Daily Reflection
of Creighton University's Online Ministries
April 18th, 2009

Ray Bucko, S.J.

Department of Sociology and Anthropology
Click here for a photo of and information on this writer.

There is a story about a Greek philosopher who one day was seen talking to the statues in the marketplace.  When people asked him why he was talking to the statues he replied that no one who was alive would listen to him. 

We cannot believe if we do not listen, if we dismiss the testimony of our ancestors in faith.   In today’s Gospel the risen Jesus appears to Mary and to the two disciples along the road.  Mary and the disciples witnessed their experience but the people to whom they witnessed did not believe. 

But more than hearing is at stake here— belief is based not simply on an autitory process but on an experiential one.   Many of us (that would be me) identify with Thomas in the Gospel – he would not believe unless he experienced the risen Lord.  I suspect Tom was from Missouri, the show-me state.  I’m from New Jersey, the gardenia state – or is that garden state?  

In our first reading the Sanhedrin see that two ordinary men, Peter and John, cure a man through the power of Jesus.  Rather than believing in the power of Christ the Sanhedrin ignore this manifestation and plot against the disciples.  

Both these stories hinge on the key task of witness.  In the first story, the Sanhedrin, although they recognize the miracle, seek to surpress the witness given by Peter and James.  In the second story, Jesus asks the disciples (that would be us) to go out and witness to the world.  There is an interesting reversal here – the apostles in the first reading are successful in their witness while the disciples in the second reading are unsuccessful.  Jesus does not rebuke the disciples for providing an ineffectual witness but rather he rebukes their hearers for not believing and in turn invites them to bear witness. 
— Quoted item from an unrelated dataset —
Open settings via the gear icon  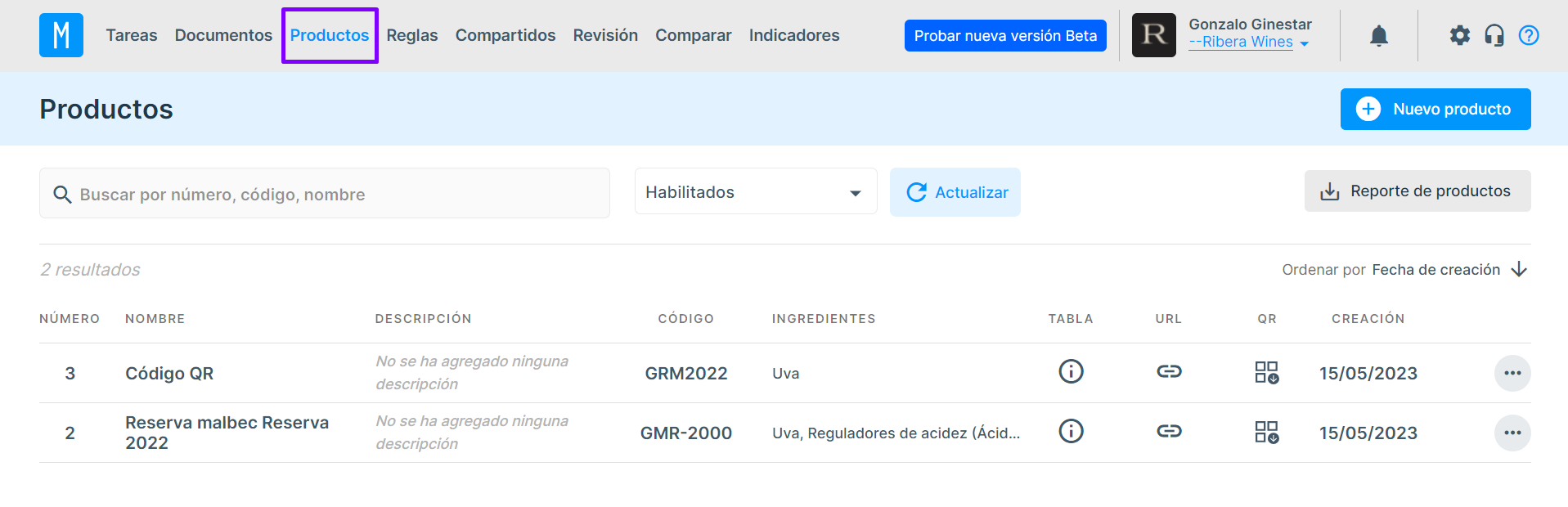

There is always a third reading at the daily liturgy, one that is in the process of being written—our own lives.  We have the option of talking to the statues in the church- they are very patient!  We can also tell others, bearing witness to the risen Lord.  Ignatius of Loyola gives us this principle: love shows itself more clearly in action then in words.  Instead of talking, we can do something. We witness through action as we do through words.  

Last Sunday I was the presider for a community in Omaha.  Upstairs we celebrated the liturgy – the deacon gave a beautiful sermon on how people had rallied to his assistance when he was sick .  Downstairs volunteers were making sandwiches for the homeless.  Because of my own vision impairment the deacon and parishioners helped me navigate both spaces – and the stairs between. 

That day the resurrection was proclaimed loudly through the breaking of the bread and the making of sandwiches, through those who reached out to help the deacon and the deacon and others who reached out to help me.   

Go and make disciples of the whole world.  We can do that best by ourselves being disciples.  Whether we talk to the masses or to the marble statues, people will watch what we are doing.  What seems like a tall order (make disciples of all nations) begins with living a generous life, part of which is allowing others to be generous to us.